Exercise aim
Copy out only the items from the line with "You are a GUI agent. The screenshot is 154×868." up to and including the line with "Privacy Policy (214, 500)", requests included, scaling every answer coordinate by 0.35 and rounding to whole numbers with halves going up. Leave out the pictures.
START Data for the task
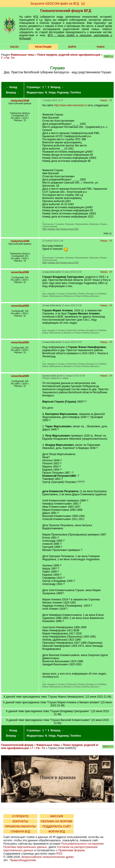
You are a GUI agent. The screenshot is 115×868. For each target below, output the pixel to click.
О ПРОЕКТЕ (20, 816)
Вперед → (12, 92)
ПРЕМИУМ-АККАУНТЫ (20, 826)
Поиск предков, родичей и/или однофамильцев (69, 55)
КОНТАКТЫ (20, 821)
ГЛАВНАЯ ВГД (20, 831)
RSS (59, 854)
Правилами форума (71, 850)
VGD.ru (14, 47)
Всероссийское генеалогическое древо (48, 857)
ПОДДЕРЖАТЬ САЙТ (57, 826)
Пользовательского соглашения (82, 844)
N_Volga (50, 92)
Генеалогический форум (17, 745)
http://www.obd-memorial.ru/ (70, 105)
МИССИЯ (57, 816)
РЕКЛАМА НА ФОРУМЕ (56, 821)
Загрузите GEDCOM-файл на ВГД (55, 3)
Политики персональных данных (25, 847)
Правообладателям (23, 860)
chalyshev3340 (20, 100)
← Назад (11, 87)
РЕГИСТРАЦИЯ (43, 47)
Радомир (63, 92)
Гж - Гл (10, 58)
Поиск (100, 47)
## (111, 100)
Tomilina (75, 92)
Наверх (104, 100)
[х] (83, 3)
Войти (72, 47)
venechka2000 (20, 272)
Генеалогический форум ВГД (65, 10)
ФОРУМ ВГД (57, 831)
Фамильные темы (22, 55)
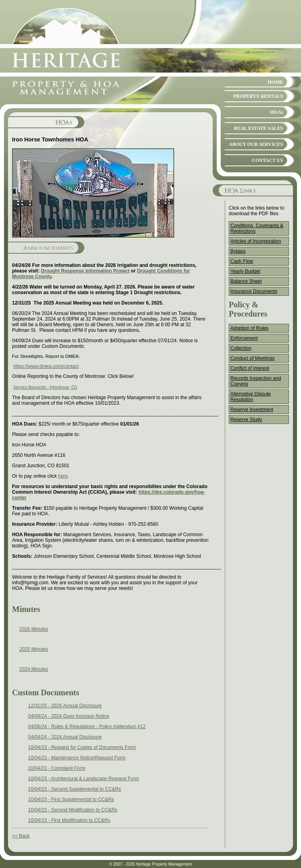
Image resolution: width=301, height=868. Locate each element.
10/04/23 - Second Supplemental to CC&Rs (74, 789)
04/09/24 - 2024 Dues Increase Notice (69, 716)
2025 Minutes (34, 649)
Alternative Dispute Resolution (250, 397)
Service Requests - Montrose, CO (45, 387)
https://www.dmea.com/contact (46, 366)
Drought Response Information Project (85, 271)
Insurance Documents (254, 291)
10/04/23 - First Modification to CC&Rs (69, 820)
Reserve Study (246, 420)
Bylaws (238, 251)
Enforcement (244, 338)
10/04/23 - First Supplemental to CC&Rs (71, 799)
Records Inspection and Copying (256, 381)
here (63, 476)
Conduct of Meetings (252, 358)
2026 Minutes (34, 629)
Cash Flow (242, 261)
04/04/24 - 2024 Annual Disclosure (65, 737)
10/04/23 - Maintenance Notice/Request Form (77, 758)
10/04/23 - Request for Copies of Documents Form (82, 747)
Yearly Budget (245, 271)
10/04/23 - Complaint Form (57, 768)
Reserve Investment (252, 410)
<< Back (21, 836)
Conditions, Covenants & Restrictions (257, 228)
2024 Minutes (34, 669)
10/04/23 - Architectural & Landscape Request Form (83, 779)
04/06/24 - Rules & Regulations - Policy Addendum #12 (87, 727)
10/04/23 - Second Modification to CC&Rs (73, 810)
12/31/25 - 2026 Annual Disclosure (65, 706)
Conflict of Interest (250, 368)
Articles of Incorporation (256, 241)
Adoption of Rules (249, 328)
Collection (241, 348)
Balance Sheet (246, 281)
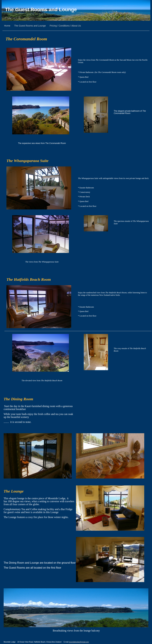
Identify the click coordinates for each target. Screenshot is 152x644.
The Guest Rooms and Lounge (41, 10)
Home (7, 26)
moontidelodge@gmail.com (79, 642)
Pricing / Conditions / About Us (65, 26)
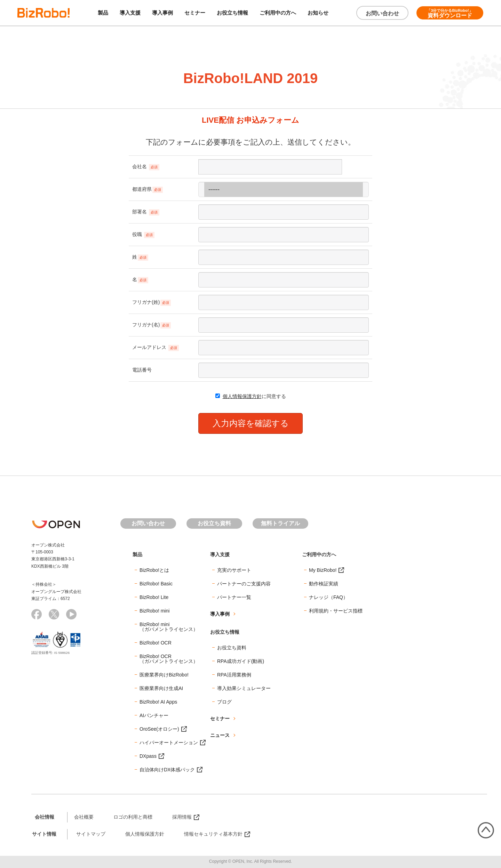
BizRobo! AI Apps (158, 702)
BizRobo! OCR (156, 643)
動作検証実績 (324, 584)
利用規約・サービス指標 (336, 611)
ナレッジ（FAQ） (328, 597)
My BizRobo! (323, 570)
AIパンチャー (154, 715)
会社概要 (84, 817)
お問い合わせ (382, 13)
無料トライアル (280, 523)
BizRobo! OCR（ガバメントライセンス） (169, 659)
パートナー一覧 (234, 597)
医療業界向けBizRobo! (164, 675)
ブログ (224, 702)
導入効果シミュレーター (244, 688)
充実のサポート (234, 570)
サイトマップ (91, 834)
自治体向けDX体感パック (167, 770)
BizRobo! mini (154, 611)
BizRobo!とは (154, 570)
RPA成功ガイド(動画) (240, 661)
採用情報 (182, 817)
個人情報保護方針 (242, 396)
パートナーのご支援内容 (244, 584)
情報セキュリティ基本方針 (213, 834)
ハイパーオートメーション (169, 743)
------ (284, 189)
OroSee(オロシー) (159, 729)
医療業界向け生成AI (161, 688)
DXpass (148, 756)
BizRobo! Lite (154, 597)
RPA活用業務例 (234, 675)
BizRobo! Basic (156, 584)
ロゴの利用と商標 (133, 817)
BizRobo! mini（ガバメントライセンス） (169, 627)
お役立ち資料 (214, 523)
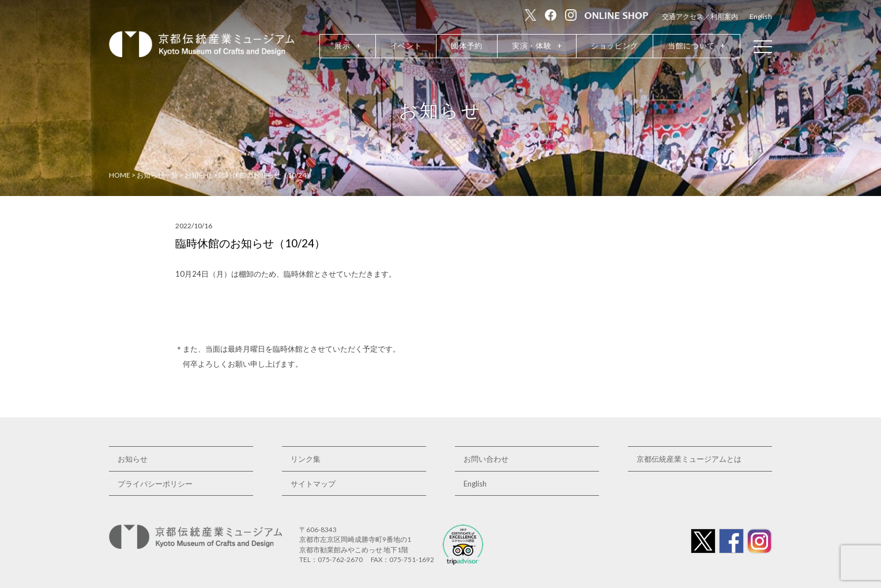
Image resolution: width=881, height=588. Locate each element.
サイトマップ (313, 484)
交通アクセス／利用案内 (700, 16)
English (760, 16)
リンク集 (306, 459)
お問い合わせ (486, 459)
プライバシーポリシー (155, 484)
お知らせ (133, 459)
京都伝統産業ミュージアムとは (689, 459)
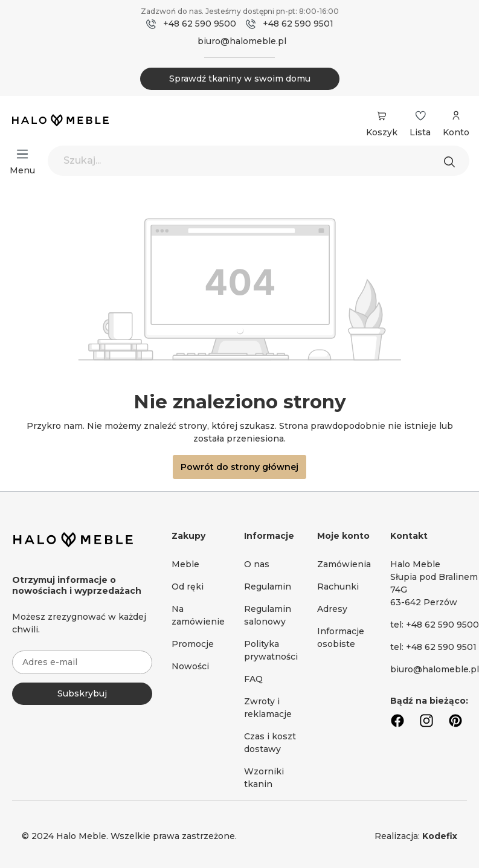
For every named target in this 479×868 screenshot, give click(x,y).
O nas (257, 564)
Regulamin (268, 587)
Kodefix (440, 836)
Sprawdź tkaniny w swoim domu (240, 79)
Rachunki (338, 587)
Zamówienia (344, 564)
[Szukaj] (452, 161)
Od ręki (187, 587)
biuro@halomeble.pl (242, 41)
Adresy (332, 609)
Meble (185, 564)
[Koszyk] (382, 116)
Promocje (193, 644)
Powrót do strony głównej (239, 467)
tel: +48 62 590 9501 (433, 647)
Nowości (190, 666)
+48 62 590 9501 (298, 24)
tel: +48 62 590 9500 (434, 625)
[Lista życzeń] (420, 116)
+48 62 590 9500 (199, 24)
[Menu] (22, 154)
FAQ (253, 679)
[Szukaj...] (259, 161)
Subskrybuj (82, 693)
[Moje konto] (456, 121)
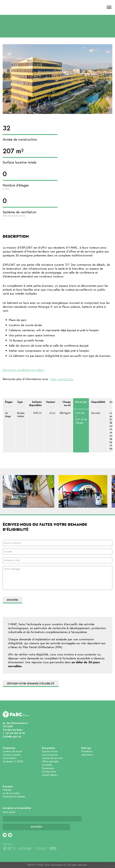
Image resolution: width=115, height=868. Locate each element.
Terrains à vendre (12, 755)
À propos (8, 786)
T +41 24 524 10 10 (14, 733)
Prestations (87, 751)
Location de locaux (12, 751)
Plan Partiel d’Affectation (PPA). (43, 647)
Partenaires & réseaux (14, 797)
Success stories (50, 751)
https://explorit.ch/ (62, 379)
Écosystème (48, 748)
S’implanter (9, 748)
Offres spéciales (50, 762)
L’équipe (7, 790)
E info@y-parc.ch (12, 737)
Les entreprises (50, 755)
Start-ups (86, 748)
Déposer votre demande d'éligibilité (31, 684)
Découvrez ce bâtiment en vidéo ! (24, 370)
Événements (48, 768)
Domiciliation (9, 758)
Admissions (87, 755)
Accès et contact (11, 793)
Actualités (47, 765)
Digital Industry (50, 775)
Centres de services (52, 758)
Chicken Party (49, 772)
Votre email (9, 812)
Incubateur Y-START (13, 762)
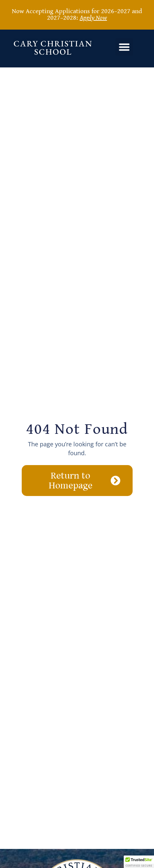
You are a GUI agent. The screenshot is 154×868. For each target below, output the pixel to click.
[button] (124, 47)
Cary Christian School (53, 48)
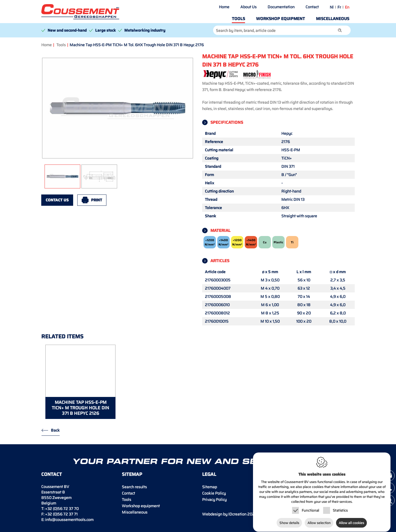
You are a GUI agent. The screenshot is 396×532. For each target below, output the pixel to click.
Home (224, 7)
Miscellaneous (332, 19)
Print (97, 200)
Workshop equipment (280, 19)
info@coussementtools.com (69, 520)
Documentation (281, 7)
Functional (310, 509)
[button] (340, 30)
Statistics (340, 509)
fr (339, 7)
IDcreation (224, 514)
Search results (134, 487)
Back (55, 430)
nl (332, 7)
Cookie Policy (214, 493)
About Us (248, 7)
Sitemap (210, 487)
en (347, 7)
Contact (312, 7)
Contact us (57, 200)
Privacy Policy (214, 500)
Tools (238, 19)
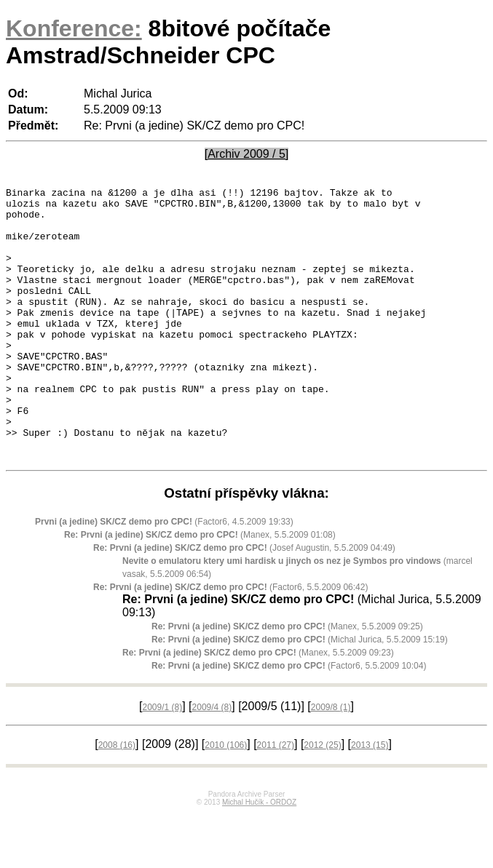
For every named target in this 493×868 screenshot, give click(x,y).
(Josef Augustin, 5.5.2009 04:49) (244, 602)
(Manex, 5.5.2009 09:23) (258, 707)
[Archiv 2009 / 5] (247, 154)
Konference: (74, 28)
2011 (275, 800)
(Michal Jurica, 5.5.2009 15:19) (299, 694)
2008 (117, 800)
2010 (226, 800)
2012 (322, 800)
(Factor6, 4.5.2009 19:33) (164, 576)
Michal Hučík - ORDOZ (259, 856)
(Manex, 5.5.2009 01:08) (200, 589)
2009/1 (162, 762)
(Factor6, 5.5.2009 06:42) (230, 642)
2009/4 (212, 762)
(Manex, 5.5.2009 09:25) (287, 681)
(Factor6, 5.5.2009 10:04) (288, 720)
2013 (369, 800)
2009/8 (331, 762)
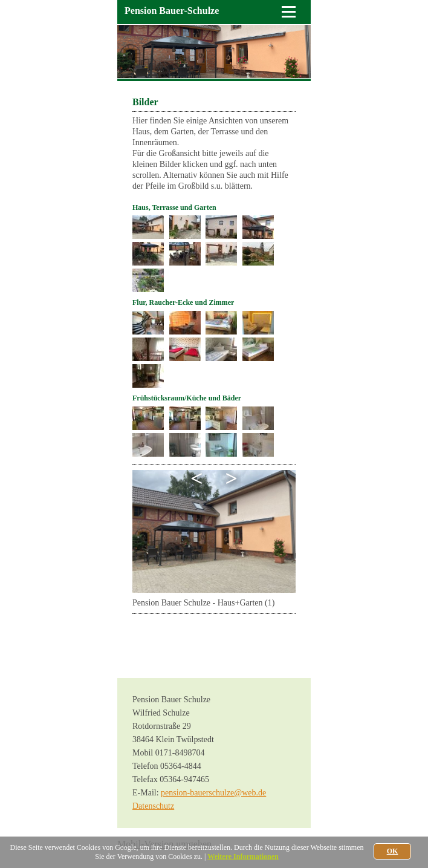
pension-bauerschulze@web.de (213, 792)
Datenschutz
END Data for the task
Answer
You are a GUI agent. The screenshot is 154×868. For each target below, output the pixel to click.
[button] (43, 16)
Cary Christian School (19, 17)
You are a GUI agent. The screenshot is 396×532. For each target below, output the pixel to click.
Home (78, 2)
Miscellaneous (116, 7)
Print (34, 70)
Workshop equipment (98, 7)
info@coussementtools.com (24, 182)
Documentation (98, 2)
Functional (109, 178)
[button] (119, 11)
Statistics (119, 178)
fr (119, 2)
IDcreation (78, 180)
Search results (47, 170)
Back (19, 151)
nl (116, 2)
Cookie Policy (75, 173)
About Us (87, 2)
Sitemap (74, 170)
en (121, 2)
Contact (109, 2)
Contact us (20, 70)
Privacy Policy (75, 175)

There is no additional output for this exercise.